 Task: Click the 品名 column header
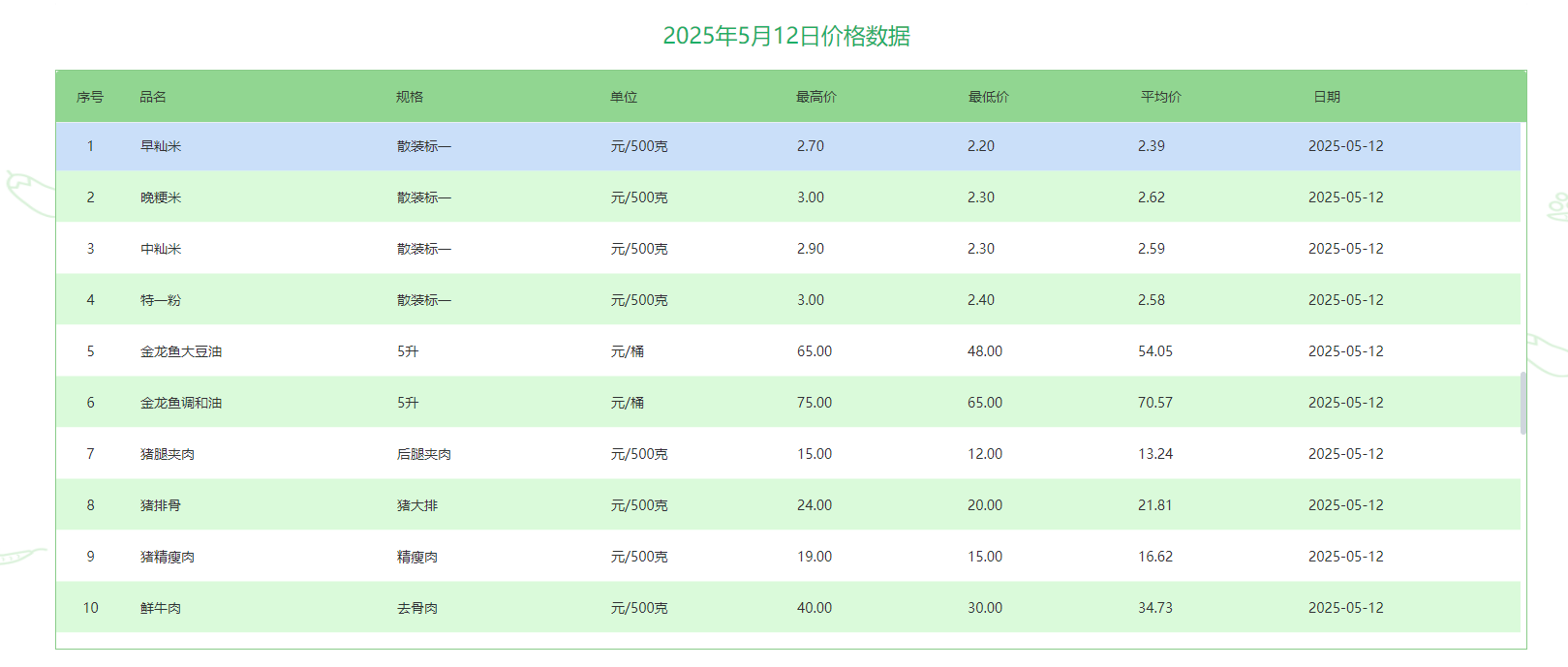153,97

---

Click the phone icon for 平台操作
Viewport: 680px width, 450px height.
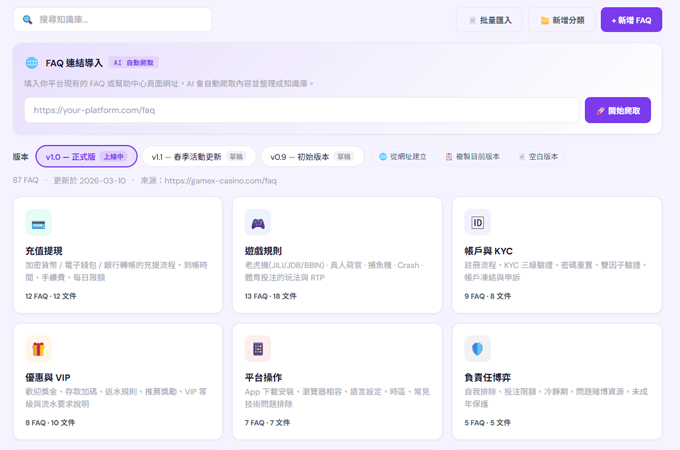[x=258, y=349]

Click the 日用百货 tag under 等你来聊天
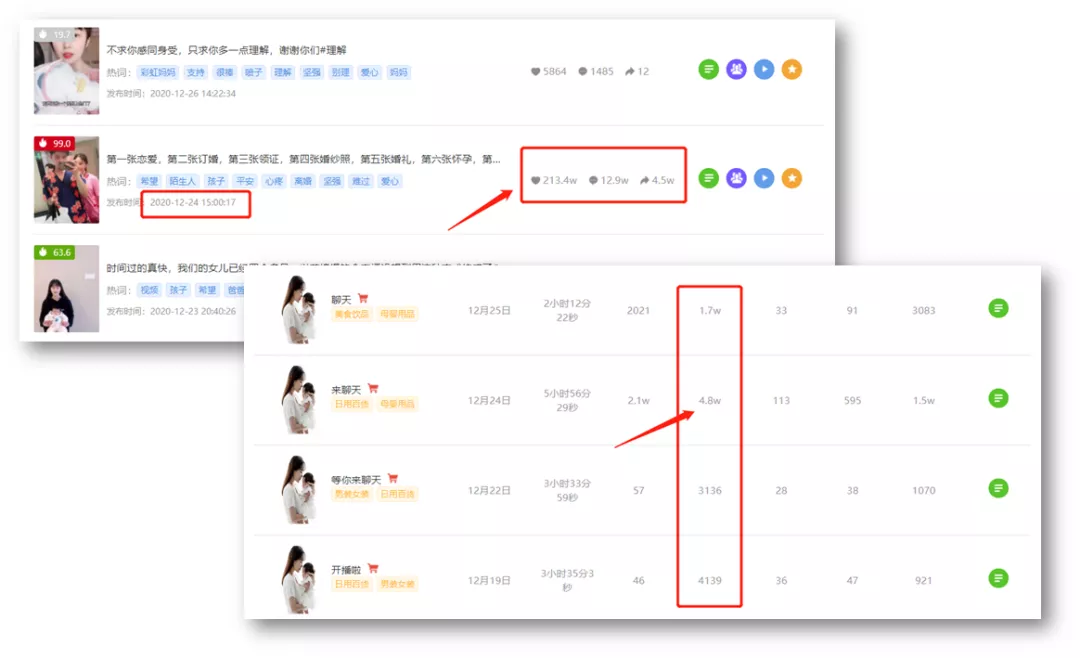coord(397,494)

» **What to produce**
Copy the data starting with the line with "Click the phone icon for 平台操作" and going on through the line with "coord(397,494)", omitting the pictures from your answer.

» **Finished answer**
Click the phone icon for 平台操作
Viewport: 680px width, 450px height.
[x=258, y=349]

Click the 日用百货 tag under 等你来聊天
coord(397,494)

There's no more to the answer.